Corrections and Clarifications

Science  01 Jul 2005:
Vol. 309, Issue 5731, pp. 56a
DOI: 10.1126/science.309.5731.56a

News of the Week: “Extrasolar planets get smaller and (possibly) harder” by R. Irion (17 June, p. 1727). The article incorrectly stated that a new planet circling the star Gliese 876 has the shortest exoplanet “year” yet seen, at 1.94 days. The Optical Gravitational Lensing Experiment (OGLE) has found three distant planets with shorter orbital periods. The fastest known is 1.21 days.
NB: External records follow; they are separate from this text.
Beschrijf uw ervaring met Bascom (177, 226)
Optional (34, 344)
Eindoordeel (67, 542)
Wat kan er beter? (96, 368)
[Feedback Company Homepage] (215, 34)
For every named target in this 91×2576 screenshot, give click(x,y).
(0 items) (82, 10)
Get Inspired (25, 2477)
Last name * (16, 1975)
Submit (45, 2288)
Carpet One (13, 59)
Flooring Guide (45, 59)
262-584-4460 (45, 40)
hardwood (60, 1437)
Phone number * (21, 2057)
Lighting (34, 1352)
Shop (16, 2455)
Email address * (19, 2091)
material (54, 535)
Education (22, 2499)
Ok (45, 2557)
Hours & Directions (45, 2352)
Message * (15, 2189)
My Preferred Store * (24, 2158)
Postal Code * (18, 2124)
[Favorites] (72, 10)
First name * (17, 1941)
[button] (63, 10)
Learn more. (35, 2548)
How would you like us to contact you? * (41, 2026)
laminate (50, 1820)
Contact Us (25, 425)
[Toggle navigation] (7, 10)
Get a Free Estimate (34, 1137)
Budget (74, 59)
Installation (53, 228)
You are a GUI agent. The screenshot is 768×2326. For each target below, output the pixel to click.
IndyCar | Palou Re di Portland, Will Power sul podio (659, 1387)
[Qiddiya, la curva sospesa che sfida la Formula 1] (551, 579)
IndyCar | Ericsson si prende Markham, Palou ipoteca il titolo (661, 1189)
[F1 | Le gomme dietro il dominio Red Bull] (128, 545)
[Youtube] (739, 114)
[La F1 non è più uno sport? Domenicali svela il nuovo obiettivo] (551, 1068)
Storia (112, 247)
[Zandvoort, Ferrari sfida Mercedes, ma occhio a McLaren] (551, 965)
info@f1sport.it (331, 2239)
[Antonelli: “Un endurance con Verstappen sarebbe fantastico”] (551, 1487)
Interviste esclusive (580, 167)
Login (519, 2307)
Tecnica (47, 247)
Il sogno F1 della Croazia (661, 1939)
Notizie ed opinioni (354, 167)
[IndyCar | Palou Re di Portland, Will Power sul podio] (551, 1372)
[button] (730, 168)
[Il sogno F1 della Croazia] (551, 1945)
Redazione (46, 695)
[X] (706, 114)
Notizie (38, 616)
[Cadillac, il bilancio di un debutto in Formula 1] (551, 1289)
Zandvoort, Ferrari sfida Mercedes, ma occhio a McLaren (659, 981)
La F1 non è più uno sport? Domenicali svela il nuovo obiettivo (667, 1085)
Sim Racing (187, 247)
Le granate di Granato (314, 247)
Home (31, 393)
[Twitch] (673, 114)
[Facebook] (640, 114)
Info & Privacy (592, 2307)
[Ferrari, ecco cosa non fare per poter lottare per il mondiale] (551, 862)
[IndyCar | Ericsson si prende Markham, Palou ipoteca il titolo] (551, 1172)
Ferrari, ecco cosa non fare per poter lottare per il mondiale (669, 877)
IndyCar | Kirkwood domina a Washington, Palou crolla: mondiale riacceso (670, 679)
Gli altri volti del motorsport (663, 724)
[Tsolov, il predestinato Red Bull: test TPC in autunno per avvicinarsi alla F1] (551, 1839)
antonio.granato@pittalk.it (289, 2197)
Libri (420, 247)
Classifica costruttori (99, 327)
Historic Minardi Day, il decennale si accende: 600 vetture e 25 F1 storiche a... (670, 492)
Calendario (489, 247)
Random Samples: “Cetacean culture?” (10 June, p. 1545). Michael Krützen was identified as being at the University of Zurich. However, he did the work while at the University of New South Wales.

News Focus: “Structural genomics, round 2” by R. F. Service (11 Mar., p. 1554). Jeremy Berg was not identified. He is the director of the National Institute of General Medical Sciences, NIH. The definition given for a protein being “unique” was incorrect. The rule is that a unique protein structure must have less than 30% of its gene's sequence identical to the genetic sequence of any protein of known structure. The proper abbreviation for the Northeast Structural Genomics Consortium is NESG. Finally, rather than determining the manner in which an enzyme binds salicylic acid, NESG researchers discovered the manner in which the enzyme cleaves methyl salicylitate to produce salicylic acid.